■ Exercise description ■
Rewrite the records from the line with "Where should I click to: Tap" up to and including the line with "will (568, 205).", changing "Clone Database" to "Backup Database" and keeping everything else the same.

■ Dataset extract ■

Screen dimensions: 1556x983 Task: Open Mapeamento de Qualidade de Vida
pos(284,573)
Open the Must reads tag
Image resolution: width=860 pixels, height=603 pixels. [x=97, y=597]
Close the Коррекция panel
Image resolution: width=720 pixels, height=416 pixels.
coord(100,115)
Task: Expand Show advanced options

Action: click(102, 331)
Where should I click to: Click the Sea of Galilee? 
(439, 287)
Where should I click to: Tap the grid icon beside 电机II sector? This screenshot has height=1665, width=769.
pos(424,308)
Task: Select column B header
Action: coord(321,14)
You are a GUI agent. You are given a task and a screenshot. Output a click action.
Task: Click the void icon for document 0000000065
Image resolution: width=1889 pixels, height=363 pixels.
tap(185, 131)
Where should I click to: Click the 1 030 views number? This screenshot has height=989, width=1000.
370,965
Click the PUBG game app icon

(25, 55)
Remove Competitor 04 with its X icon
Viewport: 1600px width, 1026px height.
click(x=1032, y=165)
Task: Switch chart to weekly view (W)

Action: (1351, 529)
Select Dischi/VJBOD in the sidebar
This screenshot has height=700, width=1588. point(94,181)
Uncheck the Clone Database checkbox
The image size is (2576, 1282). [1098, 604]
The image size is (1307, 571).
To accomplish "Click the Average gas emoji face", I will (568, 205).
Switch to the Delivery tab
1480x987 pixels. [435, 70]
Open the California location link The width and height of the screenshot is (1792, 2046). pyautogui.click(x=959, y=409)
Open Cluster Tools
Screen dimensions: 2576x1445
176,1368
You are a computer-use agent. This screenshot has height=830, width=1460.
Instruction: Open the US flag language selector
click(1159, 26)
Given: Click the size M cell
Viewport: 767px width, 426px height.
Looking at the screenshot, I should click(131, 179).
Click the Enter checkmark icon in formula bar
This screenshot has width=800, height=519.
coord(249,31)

■ Written solution ■
Where should I click to: Tap the grid icon beside 电机II sector? This screenshot has height=1665, width=769.
pos(424,308)
Task: Select column B header
Action: coord(321,14)
You are a GUI agent. You are given a task and a screenshot. Output a click action.
Task: Click the void icon for document 0000000065
Image resolution: width=1889 pixels, height=363 pixels.
tap(185, 131)
Where should I click to: Click the 1 030 views number? This screenshot has height=989, width=1000.
370,965
Click the PUBG game app icon

(25, 55)
Remove Competitor 04 with its X icon
Viewport: 1600px width, 1026px height.
click(x=1032, y=165)
Task: Switch chart to weekly view (W)

Action: (1351, 529)
Select Dischi/VJBOD in the sidebar
This screenshot has height=700, width=1588. point(94,181)
Uncheck the Backup Database checkbox
The image size is (2576, 1282). [1098, 604]
The image size is (1307, 571).
To accomplish "Click the Average gas emoji face", I will (568, 205).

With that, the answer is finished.